Exercise instructions |
Reproduce the following lines verbatim, without any changes.
Begin Supplied material
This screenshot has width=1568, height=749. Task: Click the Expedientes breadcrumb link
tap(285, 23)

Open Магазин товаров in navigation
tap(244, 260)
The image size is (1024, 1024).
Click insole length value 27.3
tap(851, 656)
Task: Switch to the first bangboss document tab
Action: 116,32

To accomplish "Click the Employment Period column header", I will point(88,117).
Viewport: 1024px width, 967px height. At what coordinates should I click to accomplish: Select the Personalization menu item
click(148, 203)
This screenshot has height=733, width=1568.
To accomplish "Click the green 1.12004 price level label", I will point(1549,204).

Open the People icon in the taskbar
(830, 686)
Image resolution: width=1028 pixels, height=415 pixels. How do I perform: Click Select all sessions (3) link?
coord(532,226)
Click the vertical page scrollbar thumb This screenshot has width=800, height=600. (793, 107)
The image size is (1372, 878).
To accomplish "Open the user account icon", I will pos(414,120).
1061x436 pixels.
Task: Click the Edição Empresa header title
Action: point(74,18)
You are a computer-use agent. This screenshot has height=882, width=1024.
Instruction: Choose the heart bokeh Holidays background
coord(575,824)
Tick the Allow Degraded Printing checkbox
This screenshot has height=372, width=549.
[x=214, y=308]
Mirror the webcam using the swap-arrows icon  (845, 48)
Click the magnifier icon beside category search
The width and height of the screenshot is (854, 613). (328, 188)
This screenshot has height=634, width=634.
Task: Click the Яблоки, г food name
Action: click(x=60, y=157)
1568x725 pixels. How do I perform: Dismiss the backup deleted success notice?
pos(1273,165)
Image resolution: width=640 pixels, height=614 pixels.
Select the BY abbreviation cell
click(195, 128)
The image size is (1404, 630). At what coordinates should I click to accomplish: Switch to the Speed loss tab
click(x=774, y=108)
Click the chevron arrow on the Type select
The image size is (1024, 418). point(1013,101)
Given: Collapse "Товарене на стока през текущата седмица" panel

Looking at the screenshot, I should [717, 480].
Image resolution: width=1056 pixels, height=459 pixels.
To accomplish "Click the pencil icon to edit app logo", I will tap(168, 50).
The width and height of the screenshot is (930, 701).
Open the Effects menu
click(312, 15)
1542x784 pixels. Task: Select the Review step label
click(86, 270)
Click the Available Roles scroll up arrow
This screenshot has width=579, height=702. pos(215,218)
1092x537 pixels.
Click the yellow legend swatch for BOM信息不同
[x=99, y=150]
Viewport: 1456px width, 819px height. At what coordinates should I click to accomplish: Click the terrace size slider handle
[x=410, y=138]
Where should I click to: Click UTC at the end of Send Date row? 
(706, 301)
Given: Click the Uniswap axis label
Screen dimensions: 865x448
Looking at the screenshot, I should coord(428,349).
End Supplied material
Reply |
This screenshot has width=1568, height=749. Task: Click the Expedientes breadcrumb link
tap(285, 23)

Open Магазин товаров in navigation
tap(244, 260)
The image size is (1024, 1024).
Click insole length value 27.3
tap(851, 656)
Task: Switch to the first bangboss document tab
Action: 116,32

To accomplish "Click the Employment Period column header", I will point(88,117).
Viewport: 1024px width, 967px height. At what coordinates should I click to accomplish: Select the Personalization menu item
click(148, 203)
This screenshot has height=733, width=1568.
To accomplish "Click the green 1.12004 price level label", I will point(1549,204).

Open the People icon in the taskbar
(830, 686)
Image resolution: width=1028 pixels, height=415 pixels. How do I perform: Click Select all sessions (3) link?
coord(532,226)
Click the vertical page scrollbar thumb This screenshot has width=800, height=600. (793, 107)
The image size is (1372, 878).
To accomplish "Open the user account icon", I will pos(414,120).
1061x436 pixels.
Task: Click the Edição Empresa header title
Action: point(74,18)
You are a computer-use agent. This screenshot has height=882, width=1024.
Instruction: Choose the heart bokeh Holidays background
coord(575,824)
Tick the Allow Degraded Printing checkbox
This screenshot has height=372, width=549.
[x=214, y=308]
Mirror the webcam using the swap-arrows icon  (845, 48)
Click the magnifier icon beside category search
The width and height of the screenshot is (854, 613). (328, 188)
This screenshot has height=634, width=634.
Task: Click the Яблоки, г food name
Action: click(x=60, y=157)
1568x725 pixels. How do I perform: Dismiss the backup deleted success notice?
pos(1273,165)
Image resolution: width=640 pixels, height=614 pixels.
Select the BY abbreviation cell
click(195, 128)
The image size is (1404, 630). At what coordinates should I click to accomplish: Switch to the Speed loss tab
click(x=774, y=108)
Click the chevron arrow on the Type select
The image size is (1024, 418). point(1013,101)
Given: Collapse "Товарене на стока през текущата седмица" panel

Looking at the screenshot, I should [717, 480].
Image resolution: width=1056 pixels, height=459 pixels.
To accomplish "Click the pencil icon to edit app logo", I will tap(168, 50).
The width and height of the screenshot is (930, 701).
Open the Effects menu
click(312, 15)
1542x784 pixels. Task: Select the Review step label
click(86, 270)
Click the Available Roles scroll up arrow
This screenshot has width=579, height=702. pos(215,218)
1092x537 pixels.
Click the yellow legend swatch for BOM信息不同
[x=99, y=150]
Viewport: 1456px width, 819px height. At what coordinates should I click to accomplish: Click the terrace size slider handle
[x=410, y=138]
Where should I click to: Click UTC at the end of Send Date row? 
(706, 301)
Given: Click the Uniswap axis label
Screen dimensions: 865x448
Looking at the screenshot, I should coord(428,349).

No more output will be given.